Rewrite the stretch of the listing from the line containing "Task: Click the 'a" through the line containing "Select the slot", substituting "convertible bond" for "zero coupon bond" and leaving everything else the same.

**Given data:**
──────────────────────────────

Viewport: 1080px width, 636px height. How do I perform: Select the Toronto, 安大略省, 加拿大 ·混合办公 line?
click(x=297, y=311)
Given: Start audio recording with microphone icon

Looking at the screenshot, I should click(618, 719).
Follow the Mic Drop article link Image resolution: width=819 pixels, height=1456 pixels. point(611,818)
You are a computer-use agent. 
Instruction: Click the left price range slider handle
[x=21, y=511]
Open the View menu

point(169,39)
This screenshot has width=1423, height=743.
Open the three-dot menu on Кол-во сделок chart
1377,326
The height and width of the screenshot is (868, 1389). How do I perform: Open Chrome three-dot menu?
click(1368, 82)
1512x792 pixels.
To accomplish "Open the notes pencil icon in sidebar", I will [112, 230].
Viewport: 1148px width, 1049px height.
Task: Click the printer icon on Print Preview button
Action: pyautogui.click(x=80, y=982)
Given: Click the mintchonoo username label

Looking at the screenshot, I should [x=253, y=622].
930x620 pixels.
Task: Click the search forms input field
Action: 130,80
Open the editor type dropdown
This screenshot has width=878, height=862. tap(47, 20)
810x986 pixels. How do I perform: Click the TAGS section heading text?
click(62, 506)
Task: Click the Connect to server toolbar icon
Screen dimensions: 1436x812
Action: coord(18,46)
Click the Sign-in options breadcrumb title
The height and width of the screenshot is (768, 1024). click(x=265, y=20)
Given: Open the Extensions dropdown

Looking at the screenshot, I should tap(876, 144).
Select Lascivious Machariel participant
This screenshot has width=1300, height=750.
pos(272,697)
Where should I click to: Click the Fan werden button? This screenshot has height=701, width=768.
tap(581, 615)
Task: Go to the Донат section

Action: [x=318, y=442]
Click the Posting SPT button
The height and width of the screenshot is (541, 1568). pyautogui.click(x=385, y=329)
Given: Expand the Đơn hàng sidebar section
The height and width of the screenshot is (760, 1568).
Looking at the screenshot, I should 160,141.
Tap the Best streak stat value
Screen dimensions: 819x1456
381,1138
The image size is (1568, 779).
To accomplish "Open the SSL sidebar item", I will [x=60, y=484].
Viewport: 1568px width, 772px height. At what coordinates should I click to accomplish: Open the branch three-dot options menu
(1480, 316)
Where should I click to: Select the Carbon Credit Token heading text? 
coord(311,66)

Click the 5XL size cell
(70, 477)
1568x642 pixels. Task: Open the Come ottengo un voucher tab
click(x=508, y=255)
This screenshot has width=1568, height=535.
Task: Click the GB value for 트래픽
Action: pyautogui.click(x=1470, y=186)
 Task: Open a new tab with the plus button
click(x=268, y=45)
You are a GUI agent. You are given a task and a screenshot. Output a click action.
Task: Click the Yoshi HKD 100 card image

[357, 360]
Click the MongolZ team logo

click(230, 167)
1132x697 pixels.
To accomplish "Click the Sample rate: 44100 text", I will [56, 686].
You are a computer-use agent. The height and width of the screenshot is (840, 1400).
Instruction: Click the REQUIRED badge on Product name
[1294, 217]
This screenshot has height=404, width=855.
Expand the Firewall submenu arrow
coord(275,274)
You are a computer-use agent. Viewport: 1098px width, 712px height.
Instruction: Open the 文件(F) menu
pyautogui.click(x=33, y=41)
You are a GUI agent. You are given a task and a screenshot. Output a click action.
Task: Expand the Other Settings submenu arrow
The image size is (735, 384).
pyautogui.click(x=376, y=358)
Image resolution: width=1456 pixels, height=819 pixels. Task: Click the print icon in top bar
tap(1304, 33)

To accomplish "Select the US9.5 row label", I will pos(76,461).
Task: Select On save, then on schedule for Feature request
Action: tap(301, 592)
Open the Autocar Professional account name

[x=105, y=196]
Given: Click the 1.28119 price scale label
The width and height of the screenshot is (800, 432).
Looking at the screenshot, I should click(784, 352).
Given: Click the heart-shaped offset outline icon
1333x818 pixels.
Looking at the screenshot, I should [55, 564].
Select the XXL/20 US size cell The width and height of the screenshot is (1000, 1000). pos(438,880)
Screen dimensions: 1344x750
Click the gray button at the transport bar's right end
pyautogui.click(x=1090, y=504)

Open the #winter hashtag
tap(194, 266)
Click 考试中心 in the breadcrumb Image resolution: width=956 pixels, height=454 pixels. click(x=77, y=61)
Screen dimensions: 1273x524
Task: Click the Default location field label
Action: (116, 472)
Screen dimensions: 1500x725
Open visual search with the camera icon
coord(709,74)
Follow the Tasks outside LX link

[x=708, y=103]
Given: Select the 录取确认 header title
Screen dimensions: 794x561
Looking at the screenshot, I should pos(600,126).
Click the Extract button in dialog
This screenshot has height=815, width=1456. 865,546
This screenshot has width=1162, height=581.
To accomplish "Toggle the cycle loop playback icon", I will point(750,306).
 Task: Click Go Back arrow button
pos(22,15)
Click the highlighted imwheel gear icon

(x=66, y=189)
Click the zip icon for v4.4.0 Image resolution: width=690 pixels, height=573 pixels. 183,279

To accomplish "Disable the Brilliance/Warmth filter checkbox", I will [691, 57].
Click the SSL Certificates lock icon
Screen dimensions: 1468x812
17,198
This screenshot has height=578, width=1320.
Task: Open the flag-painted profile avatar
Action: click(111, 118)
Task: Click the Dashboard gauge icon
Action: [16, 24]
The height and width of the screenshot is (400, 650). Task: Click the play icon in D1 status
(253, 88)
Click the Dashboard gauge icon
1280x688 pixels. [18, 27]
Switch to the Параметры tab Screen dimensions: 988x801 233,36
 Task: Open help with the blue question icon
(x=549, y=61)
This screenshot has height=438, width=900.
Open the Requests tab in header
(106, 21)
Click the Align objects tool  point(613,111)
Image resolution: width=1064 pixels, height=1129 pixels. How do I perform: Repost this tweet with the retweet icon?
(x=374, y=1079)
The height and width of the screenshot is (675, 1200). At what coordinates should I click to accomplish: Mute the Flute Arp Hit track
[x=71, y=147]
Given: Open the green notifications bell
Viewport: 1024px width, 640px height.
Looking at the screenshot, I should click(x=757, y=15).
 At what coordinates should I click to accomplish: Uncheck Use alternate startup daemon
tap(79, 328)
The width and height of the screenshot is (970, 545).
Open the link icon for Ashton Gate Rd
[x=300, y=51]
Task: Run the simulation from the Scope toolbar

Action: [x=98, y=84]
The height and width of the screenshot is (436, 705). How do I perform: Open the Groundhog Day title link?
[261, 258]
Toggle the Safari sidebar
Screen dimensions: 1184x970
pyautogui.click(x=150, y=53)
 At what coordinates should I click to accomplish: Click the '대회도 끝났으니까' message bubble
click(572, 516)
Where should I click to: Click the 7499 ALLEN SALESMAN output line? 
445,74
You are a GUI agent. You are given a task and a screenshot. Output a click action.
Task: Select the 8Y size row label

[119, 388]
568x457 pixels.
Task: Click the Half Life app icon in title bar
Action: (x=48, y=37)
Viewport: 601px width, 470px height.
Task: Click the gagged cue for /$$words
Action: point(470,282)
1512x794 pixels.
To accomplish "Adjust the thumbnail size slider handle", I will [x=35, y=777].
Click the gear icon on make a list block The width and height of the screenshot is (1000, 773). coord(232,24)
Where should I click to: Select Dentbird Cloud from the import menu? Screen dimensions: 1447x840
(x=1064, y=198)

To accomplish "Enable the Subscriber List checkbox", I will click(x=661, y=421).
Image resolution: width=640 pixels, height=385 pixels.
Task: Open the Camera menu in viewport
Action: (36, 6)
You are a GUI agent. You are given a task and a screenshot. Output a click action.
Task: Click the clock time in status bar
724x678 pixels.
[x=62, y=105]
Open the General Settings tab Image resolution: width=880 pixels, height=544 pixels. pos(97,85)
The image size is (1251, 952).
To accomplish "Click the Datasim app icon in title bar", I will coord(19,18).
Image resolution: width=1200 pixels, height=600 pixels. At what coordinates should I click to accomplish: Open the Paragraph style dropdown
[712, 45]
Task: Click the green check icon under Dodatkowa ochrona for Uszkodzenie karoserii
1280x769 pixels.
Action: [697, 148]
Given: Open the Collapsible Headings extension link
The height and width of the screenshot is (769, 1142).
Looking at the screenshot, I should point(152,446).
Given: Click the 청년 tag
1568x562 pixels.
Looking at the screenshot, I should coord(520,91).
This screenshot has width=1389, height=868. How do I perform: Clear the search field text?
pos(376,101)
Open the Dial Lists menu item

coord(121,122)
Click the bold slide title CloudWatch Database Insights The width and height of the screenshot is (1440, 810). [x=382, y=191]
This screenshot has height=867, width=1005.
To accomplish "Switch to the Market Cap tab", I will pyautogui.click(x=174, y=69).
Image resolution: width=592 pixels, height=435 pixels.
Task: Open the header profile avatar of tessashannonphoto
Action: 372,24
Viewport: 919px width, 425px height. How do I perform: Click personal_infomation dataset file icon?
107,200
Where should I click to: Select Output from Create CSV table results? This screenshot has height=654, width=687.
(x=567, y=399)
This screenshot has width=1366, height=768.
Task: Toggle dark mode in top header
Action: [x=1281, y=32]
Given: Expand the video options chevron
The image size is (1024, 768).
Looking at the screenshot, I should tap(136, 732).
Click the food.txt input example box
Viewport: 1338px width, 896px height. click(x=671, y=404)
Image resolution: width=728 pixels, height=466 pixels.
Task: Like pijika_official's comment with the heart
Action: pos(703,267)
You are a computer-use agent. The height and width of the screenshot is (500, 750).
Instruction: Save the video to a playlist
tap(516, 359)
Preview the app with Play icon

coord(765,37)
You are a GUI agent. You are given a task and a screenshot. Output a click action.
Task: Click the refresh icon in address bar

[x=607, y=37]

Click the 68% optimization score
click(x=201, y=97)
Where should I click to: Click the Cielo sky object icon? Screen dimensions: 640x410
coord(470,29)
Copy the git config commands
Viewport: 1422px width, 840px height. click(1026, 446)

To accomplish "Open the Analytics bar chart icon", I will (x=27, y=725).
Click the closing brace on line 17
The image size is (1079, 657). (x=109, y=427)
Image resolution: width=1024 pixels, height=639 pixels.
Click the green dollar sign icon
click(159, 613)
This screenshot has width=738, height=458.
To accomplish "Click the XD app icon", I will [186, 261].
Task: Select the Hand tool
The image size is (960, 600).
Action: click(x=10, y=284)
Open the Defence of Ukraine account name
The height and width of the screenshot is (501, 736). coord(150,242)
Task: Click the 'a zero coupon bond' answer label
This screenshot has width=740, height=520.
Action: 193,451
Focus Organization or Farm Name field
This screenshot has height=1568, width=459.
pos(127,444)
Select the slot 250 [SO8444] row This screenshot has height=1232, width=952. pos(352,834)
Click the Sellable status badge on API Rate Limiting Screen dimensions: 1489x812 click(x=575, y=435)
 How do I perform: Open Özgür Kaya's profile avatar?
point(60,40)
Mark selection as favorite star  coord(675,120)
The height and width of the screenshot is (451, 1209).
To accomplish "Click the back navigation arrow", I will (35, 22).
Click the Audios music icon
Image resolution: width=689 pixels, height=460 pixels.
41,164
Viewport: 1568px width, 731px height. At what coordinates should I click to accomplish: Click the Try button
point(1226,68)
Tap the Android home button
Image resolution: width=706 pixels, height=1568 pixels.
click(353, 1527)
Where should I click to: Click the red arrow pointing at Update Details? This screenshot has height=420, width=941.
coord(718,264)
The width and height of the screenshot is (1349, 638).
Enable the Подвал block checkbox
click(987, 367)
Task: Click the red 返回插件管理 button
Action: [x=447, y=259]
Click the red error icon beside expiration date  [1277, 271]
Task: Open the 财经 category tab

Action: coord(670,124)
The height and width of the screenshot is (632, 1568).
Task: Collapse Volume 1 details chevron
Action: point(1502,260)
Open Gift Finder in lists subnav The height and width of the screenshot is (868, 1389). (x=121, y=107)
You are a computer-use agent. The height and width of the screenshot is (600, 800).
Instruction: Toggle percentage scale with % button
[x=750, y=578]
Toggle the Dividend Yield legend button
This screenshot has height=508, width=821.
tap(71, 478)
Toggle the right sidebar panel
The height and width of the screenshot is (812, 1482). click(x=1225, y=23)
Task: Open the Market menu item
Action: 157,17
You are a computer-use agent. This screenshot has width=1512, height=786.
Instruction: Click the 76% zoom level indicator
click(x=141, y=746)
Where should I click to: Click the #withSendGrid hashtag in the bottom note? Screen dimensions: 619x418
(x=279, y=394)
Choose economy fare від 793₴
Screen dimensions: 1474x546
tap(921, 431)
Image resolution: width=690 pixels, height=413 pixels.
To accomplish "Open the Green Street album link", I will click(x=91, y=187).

──────────────────────────────

**Response for this exercise:**
Task: Click the 'a convertible bond' answer label
This screenshot has width=740, height=520.
Action: 193,451
Focus Organization or Farm Name field
This screenshot has height=1568, width=459.
pos(127,444)
Select the slot 250 [SO8444] row This screenshot has height=1232, width=952. pos(352,834)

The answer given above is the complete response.